Page text:

From a6c91ca90fad27071cb882f1a41d52d6a363402e Mon Sep 17 00:00:00 2001
From: Ankit Wasankar <ankit.wasankar12@gmail.com>
Date: Sun, 12 Apr 2026 10:37:34 +0530
Subject: [PATCH] perf: eliminate N+1 SQL queries in _compute_summaries

Replace per-community and per-node query loops with precomputed
aggregate queries + executemany batch inserts.

community_summaries: 2 queries per community -> 3 total
- single GROUP BY query for top symbols across all communities
- single flat SELECT for all file paths across all communities
- executemany batch insert replaces per-community INSERT

risk_index: 3 queries per node -> 3 total
- single GROUP BY query for all caller counts
- single SELECT for all tested qualified names
- executemany batch insert replaces per-node INSERT

On a repo with ~17k nodes and ~500 communities this reduces
~54,000 SQL round-trips to ~6, eliminating the build hang.
---
 code_review_graph/tools/build.py | 136 ++++++++++++++++++++-----------
 1 file changed, 87 insertions(+), 49 deletions(-)

Information shown:
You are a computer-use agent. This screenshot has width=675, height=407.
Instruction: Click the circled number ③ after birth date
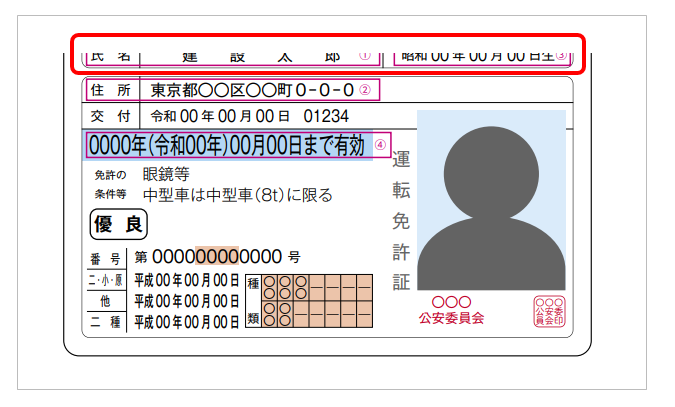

Requirement 1: From the patch description above, copy the passage from "risk_index: 3 queries" up to and including "the build hang." word for word.
Requirement 2: According to the patch description, what replaces the per-community INSERT when building community summaries?
Requirement 3: Carry on the performance patch from the point where it stops.

Written response 1:
risk_index: 3 queries per node -> 3 total
- single GROUP BY query for all caller counts
- single SELECT for all tested qualified names
- executemany batch insert replaces per-node INSERT

On a repo with ~17k nodes and ~500 communities this reduces
~54,000 SQL round-trips to ~6, eliminating the build hang.

Written response 2: An executemany batch insert replaces the per-community INSERT.

Written response 3:
diff --git a/code_review_graph/tools/build.py b/code_review_graph/tools/build.py
index e92f8e3c..37de95b8 100644
--- a/code_review_graph/tools/build.py
+++ b/code_review_graph/tools/build.py
@@ -138,43 +138,67 @@ def _compute_summaries(store: Any) -> None:
 
     # -- community_summaries --
     try:
+        from os.path import commonprefix as _commonprefix
         conn.execute("BEGIN IMMEDIATE")
         conn.execute("DELETE FROM community_summaries")
-        rows = conn.execute(
+        communities = conn.execute(
             "SELECT id, name, size, dominant_language FROM communities"
         ).fetchall()
-        for r in rows:
+        logger.info("Computing community summaries for %d communities...", len(communities))
+
+        # Precompute top-5 symbols per community in a single aggregate query
+        # (replaces 1 LEFT JOIN query per community).
+        top_sym_rows = conn.execute(
+            "SELECT n.community_id, n.name, "
+            "COUNT(e1.id) + COUNT(e2.id) AS edge_count "
+            "FROM nodes n "
+            "LEFT JOIN edges e1 ON e1.source_qualified = n.qualified_name "
+            "LEFT JOIN edges e2 ON e2.target_qualified = n.qualified_name "
+            "WHERE n.community_id IS NOT NULL AND n.kind != 'File' "
+            "GROUP BY n.community_id, n.id "
+            "ORDER BY n.community_id, edge_count DESC"
+        ).fetchall()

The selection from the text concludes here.